Surgen en el mundo contemporáneo nuevas realidades, que aún cuando no están totalmente definidas, encierran en su origen nuevas actitudes que tienden a crear instancias destinadas a limitar el ejercicio de la responsabilidad individual. La razón de ello podrá encontrarse en el temor, en la frustración, en la búsqueda ilusionada de una protección o de un amparo de autoridades que se estiman superiores. Por otra parte, en el propósito de la tolerancia se encuentran disposiciones de espíritu que aceptan cualquier tipo de actitudes y no enfrentan con voluntad la defensa de principios de carácter moral, que necesariamente deben fundamentar una sociedad humana para que ésta pueda satisfacer su sentido de trascendencia. Así entonces, surgen nuevas actitudes que no pretenden en este caso ni concular los derechos de propiedad, materia en la cual nuestro presente siglo encuentra la más dolorosa de sus experiencias, como tampoco establecer mecanismos para un manejo económico centralizado. Sin embargo, la desconfianza en la operatoria de los mercados tiende a considerar la construcción de nuevos mecanismos, que alejados de la realidad de los hechos, concluyen finalmente en un sistema de regulaciones y en interferencias que no hacen posible que, el ejercicio de la libre voluntad, que expresan en el mercado productores y consumidores, den las señales adecuadas para las decisiones vinculadas a la asignación de los recursos. Un proceso regulatorio, que tiende a apartar la vida económica de su realidad de heterogeneidad y que busca nuevamente la estandarización de la vida económica, terminará por encontrarse con una rebelión que emerge de la natural diversidad que caracteriza las conductas individuales.
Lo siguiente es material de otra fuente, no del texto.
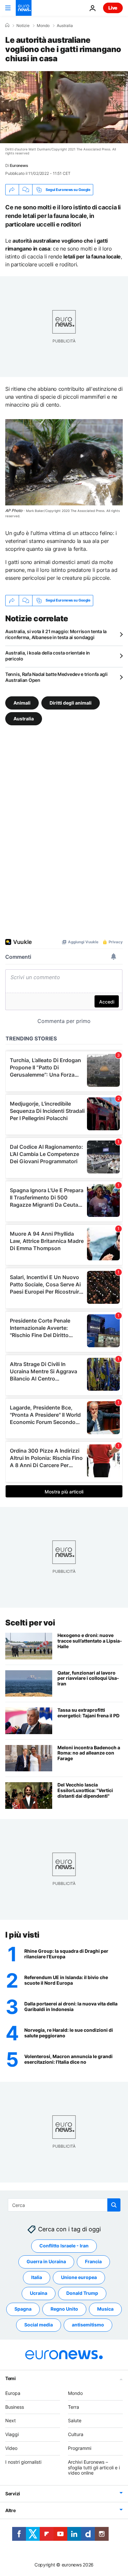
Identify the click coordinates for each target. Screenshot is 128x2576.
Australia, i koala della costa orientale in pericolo (47, 655)
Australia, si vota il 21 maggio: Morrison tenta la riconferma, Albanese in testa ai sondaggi (56, 634)
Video (11, 2448)
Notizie (23, 26)
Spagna (23, 2309)
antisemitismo (88, 2325)
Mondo (43, 26)
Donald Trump (82, 2293)
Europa (12, 2393)
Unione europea (79, 2277)
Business (14, 2407)
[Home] (7, 25)
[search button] (113, 2205)
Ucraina (38, 2293)
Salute (74, 2421)
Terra (73, 2407)
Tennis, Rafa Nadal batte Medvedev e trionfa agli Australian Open (56, 677)
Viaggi (12, 2434)
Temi (10, 2378)
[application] (64, 107)
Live (112, 8)
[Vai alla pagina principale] (24, 8)
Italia (36, 2277)
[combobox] (64, 2205)
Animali (22, 702)
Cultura (75, 2434)
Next (10, 2421)
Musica (105, 2309)
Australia (65, 26)
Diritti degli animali (71, 702)
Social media (38, 2325)
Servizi (12, 2494)
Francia (93, 2262)
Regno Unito (64, 2309)
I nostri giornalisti (23, 2462)
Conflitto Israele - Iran (64, 2246)
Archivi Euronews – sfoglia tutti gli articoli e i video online (94, 2467)
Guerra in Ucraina (46, 2262)
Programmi (79, 2448)
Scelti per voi (30, 1622)
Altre (10, 2510)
Para que en la institucionalidad funcione en plenitud el imperio de la ley es, sin lugar a dudas, un aspecto sustantivo. Así entonces, la presencia de un Poder Judicial que actúe con autonomía y oportunidad constituye un ingrediente principal para dar la requerida fluidez a la vida económica de la sociedad. El orden jurídico debe velar para que se den las necesarias certezas en cuanto a la permanencia de la propiedad, lo cual es indispensable para que una sociedad civil pueda proyectarse en un horizonte de tiempo prolongado, lo cual sólo es posible dentro de un marco de estabilidad y de oportunidad en la justicia. En la medida en que los derechos de propiedad -y aquí hago el uso más extensivo de ese concepto- no sean defendidos de manera eficaz, tampoco podrá esperarse conductas eficientes de parte de los individuos, porque ello afectará la calidad de las decisiones. En la vida económica surgen y surgirán permanentes querellas cuya instancia resolutoria, ejercida con eficacia y oportunidad, constituyen piezas fundamentales para dar la adecuada coherencia en el sistema social, entre la vida económica y la vida de la justicia.
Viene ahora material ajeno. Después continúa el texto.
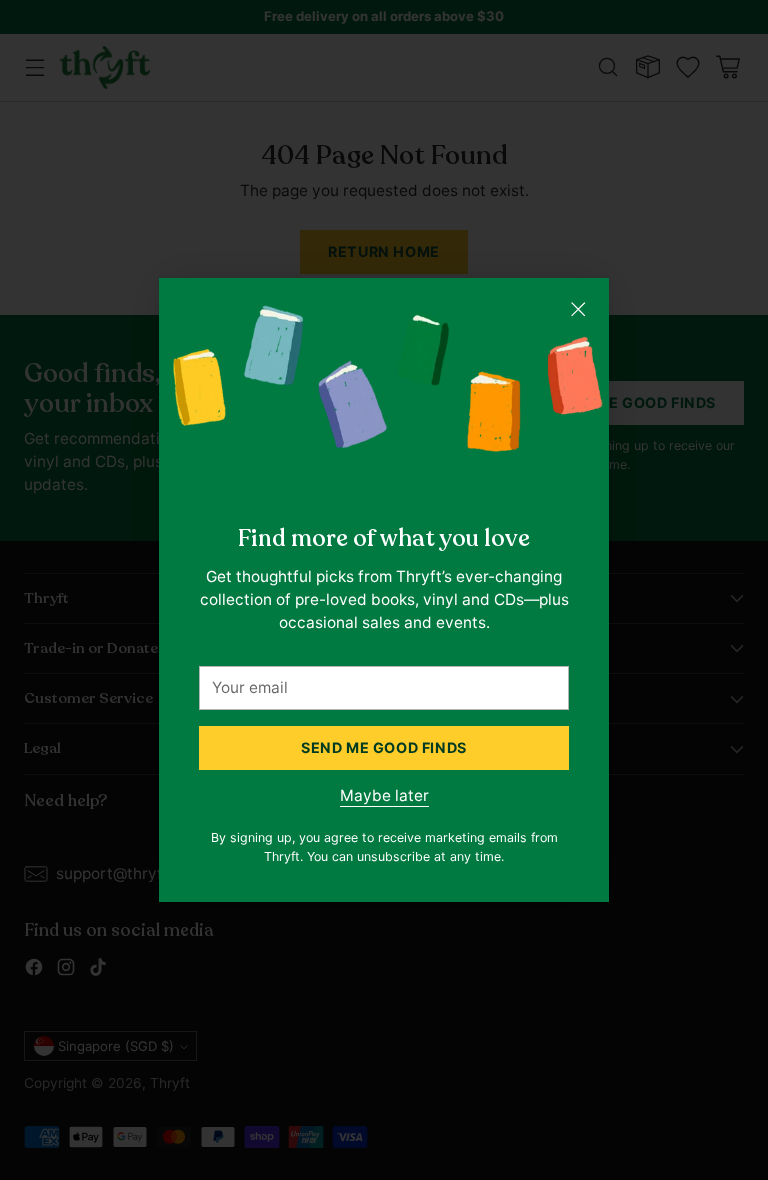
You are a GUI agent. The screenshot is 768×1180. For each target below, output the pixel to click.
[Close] (578, 309)
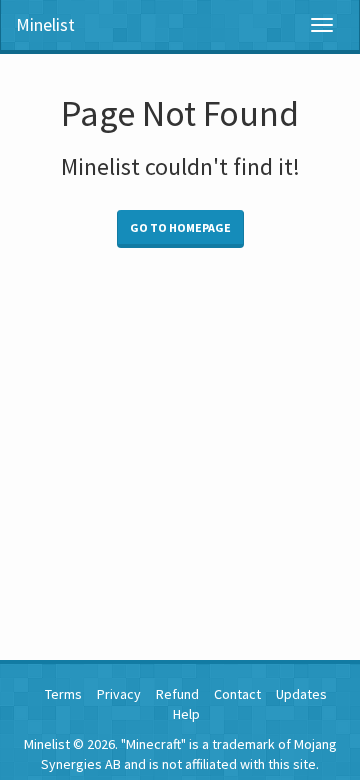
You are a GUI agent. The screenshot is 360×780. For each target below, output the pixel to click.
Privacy (119, 694)
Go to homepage (180, 227)
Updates (301, 694)
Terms (63, 694)
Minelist (45, 24)
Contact (237, 694)
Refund (177, 694)
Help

Por último, es importante reiterar que la concepción de la subsidiariedad, establecida de manera tan clara en nuestra Carta Fundamental, no sólo tiene derivación en el campo de la acción económica. A la vida de la familia, que está resguardada en la constitución como núcleo fundamental de la sociedad, se le deben reconocer los campos de la autonomía que le son propios. En la educación de las conductas tienen la responsabilidad principal. Es en la riqueza de la vida familiar auténtica donde la sociedad encontrará la inspiración para abordar las cambiantes circunstancias propias de las sociedades humanas.
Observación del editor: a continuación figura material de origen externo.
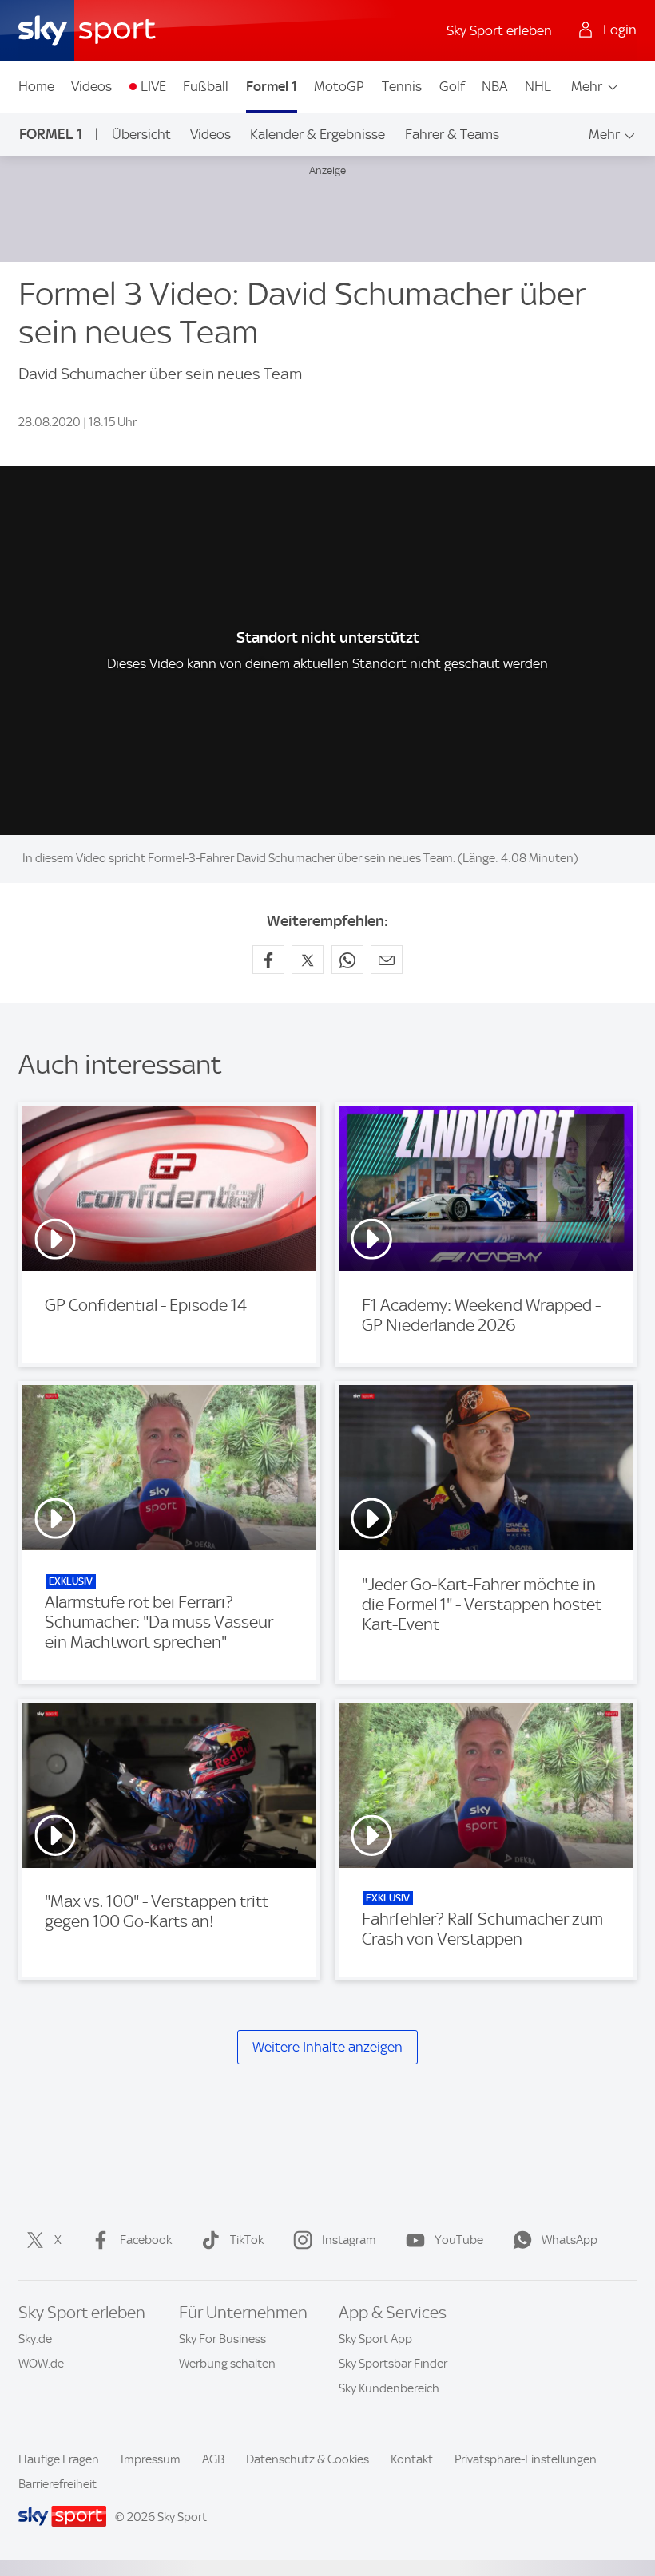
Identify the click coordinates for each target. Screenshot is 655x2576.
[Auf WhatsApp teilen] (347, 959)
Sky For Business (222, 2339)
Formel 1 (271, 86)
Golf (452, 86)
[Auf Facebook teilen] (268, 959)
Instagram (349, 2240)
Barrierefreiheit (57, 2484)
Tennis (402, 86)
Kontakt (412, 2459)
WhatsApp (569, 2240)
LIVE (153, 86)
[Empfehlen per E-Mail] (387, 959)
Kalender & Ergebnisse (317, 134)
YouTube (459, 2240)
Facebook (146, 2240)
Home (36, 86)
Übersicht (141, 134)
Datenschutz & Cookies (307, 2459)
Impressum (151, 2459)
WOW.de (41, 2363)
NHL (538, 86)
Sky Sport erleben (499, 30)
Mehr (586, 86)
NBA (494, 86)
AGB (213, 2459)
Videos (91, 86)
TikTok (247, 2240)
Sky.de (35, 2339)
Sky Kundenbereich (389, 2388)
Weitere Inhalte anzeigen (327, 2047)
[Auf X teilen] (308, 959)
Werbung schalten (227, 2363)
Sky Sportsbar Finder (393, 2363)
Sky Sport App (375, 2339)
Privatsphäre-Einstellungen (526, 2459)
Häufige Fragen (58, 2459)
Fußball (205, 86)
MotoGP (339, 86)
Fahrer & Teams (452, 134)
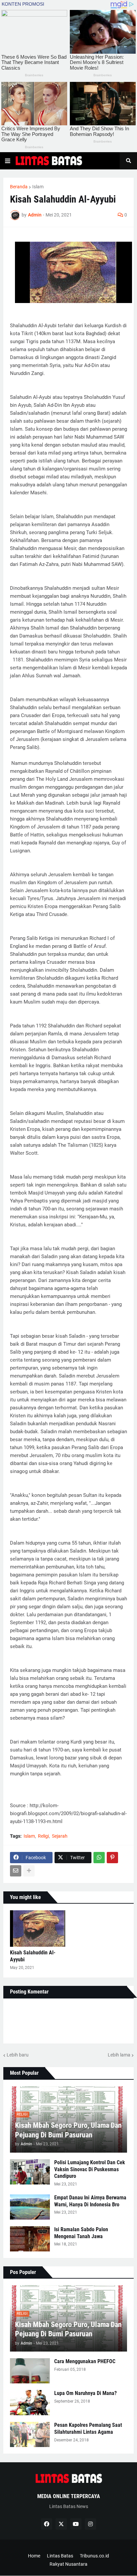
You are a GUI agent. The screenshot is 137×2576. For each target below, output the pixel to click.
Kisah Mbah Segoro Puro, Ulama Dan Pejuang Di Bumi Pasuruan (68, 2130)
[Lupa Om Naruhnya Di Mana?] (30, 2402)
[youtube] (75, 2524)
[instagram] (90, 2524)
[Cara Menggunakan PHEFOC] (30, 2370)
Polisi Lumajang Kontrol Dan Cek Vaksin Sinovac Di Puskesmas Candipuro (89, 2169)
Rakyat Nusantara (68, 2564)
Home (34, 2555)
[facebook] (46, 2524)
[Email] (15, 1870)
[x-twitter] (61, 2524)
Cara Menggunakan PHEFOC (84, 2361)
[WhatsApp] (99, 1857)
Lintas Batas (60, 2555)
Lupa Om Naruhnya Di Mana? (85, 2393)
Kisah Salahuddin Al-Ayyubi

He querido en esta Ceremonia, que tiene para mí un significado de tanto honor como responsabilidad, compartir las reflexiones que he formulado sobre el sentido de la institucionalidad económica. Siento temor de haber recorrido un camino de por sí complejo, en el cual considero que hay una distancia en lo que respecta a mi formación personal, entre las exigencias de una formación teórica profunda y las experiencias de una vida personal. Por ello, espero que la prudencia y la humildad hayan estado presentes. Si me he atrevido a abordar este tema, es porque tengo la convicción de que en el seno de esta Academia encontraré los intelectos y las voluntades que corregirán los errores y estimularán nuevas reflexiones.